- [SOURCE DOCUMENT]
*****
On the consumer side, your microwave, coffee machine and even bedside clock will.

Not sure on the industrial side.




> On the consumer side, your microwave, coffee machine and even bedside clock will

I'd be very surprised. It's cheaper to build in a 32.768kHz crystal for timekeeping than try to access the grid frequency from the isolated low-voltage circuit.


It's cheaper to build in a 32.768kHz crystal for timekeeping than try to access the grid frequency from the isolated low-voltage circuit.

Those products don't use isolated power supplies --- normally they use a capacitive dropper. A high-value resistor to an IC pin is sufficient to drive the clock counter, and a resistor is definitely cheaper than a crystal.


It is very true.

A similar event happened in Europe a year ago (also due to problems in former Yugoslavia) and all electric clocks in my house (microwave, oven, alarm clocks) went out of sync temporarily. I was just as surprised as you.

Basically, it's exactly the devices that lose track of time in case of a power outage, and that you need to manually adjust for daylight savings time, that are synchronized to the grid. Devices that use a battery (such as laptops, mobile phones, and CMOS clocks in PCs) must necessarily use some other means.

It doesn't seem to be much correlated with price either: my alarm clock cost over $100 and it was still affected. Surely at that price point they could have afforded a crystal oscillator in the design, if they wanted to, but it seems this just isn't typically done.


At a $100 price point, I'd expected a DCF77 receiver tbh, not a crystal oscillator.


As an industry, it requires a special customs declaration + fire safety measures on boats and planes when you transport an oven with a battery inside. That may be the reason for not using battery-backed ovens, and relying on the power supply.
*****
- [THE REQUEST]
Answer these from the clock timekeeping discussion above:
1. What crystal frequency is named as the cheaper way to build in timekeeping?
2. How much did the commenter's affected alarm clock cost?
3. What does shipping an oven with a battery inside require on boats and planes?

- [DATA PROVIDED]
*****
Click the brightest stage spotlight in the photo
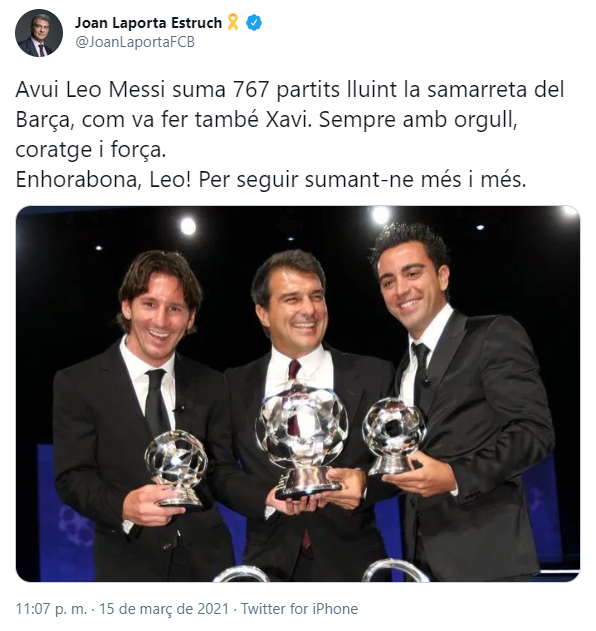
*****
- [ANSWER TO THE TASK]
1. 32.768kHz
2. Over $100
3. A special customs declaration plus fire safety measures